• What needs to be done
The entries should be restated word for word.

• Records contained in a dataset
═══

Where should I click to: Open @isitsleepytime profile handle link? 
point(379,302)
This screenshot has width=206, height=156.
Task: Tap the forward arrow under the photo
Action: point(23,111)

═══

• Answer area
Where should I click to: Open @isitsleepytime profile handle link? 
point(379,302)
This screenshot has width=206, height=156.
Task: Tap the forward arrow under the photo
Action: point(23,111)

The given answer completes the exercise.